Instructions to follow:
Start at the line with "How do I perform: Select" in the records below, stop at the line with "Move 'tridge' choice", and return every line in that span exactly, the two end lines included.
============
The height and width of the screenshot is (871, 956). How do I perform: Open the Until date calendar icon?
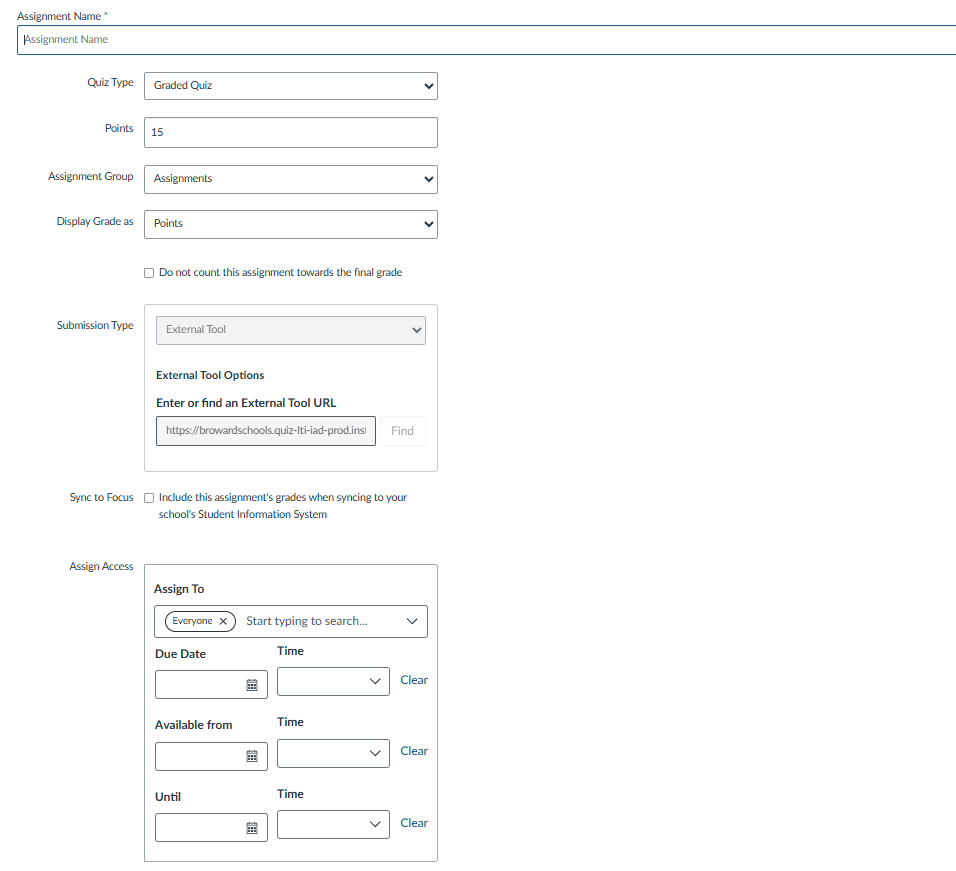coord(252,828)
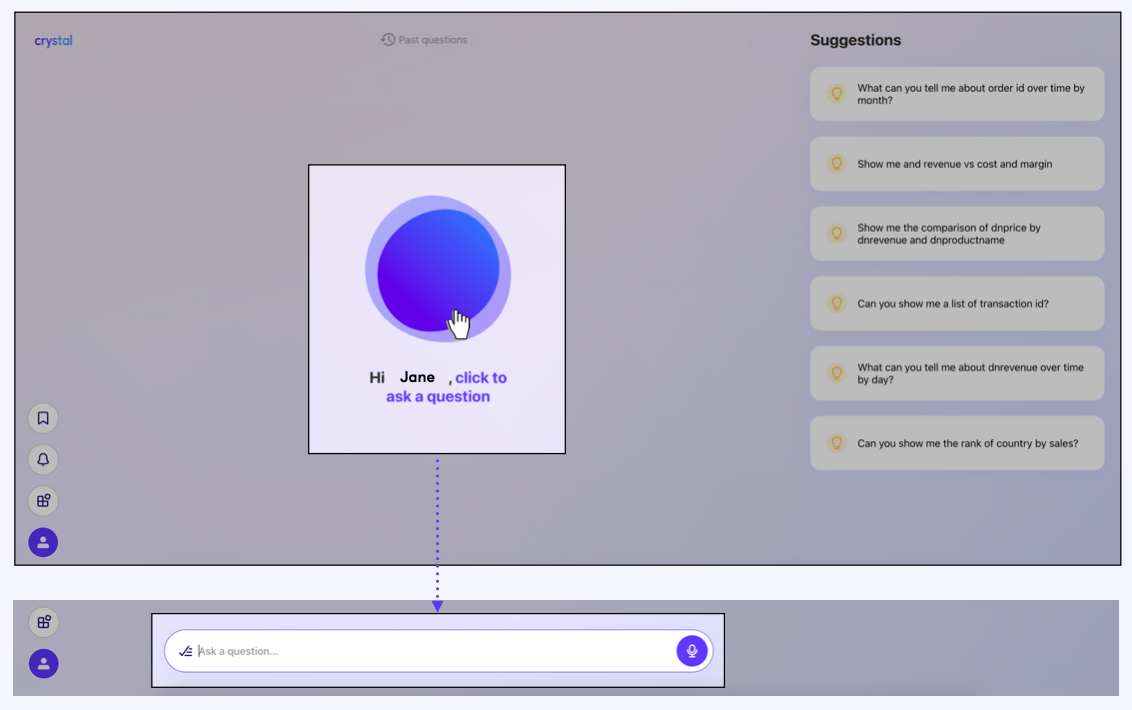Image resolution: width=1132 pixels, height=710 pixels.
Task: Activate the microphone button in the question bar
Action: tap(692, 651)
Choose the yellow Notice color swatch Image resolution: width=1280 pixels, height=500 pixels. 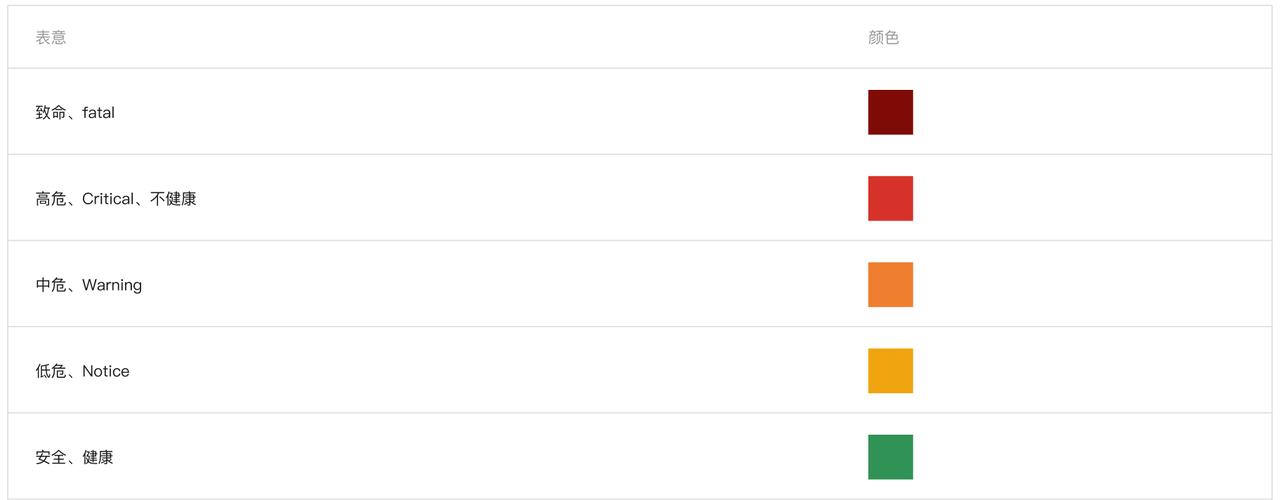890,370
============
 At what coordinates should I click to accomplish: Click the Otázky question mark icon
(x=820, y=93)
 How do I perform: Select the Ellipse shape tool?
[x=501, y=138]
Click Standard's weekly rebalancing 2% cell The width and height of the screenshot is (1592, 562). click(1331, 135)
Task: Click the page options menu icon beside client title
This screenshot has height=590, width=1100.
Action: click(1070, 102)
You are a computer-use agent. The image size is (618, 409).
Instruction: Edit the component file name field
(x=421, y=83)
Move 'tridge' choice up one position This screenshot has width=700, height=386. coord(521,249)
============
Written answer:
 How do I perform: Select the Ellipse shape tool?
[x=501, y=138]
Click Standard's weekly rebalancing 2% cell The width and height of the screenshot is (1592, 562). click(1331, 135)
Task: Click the page options menu icon beside client title
This screenshot has height=590, width=1100.
Action: click(1070, 102)
You are a computer-use agent. The image size is (618, 409).
Instruction: Edit the component file name field
(x=421, y=83)
Move 'tridge' choice up one position This screenshot has width=700, height=386. coord(521,249)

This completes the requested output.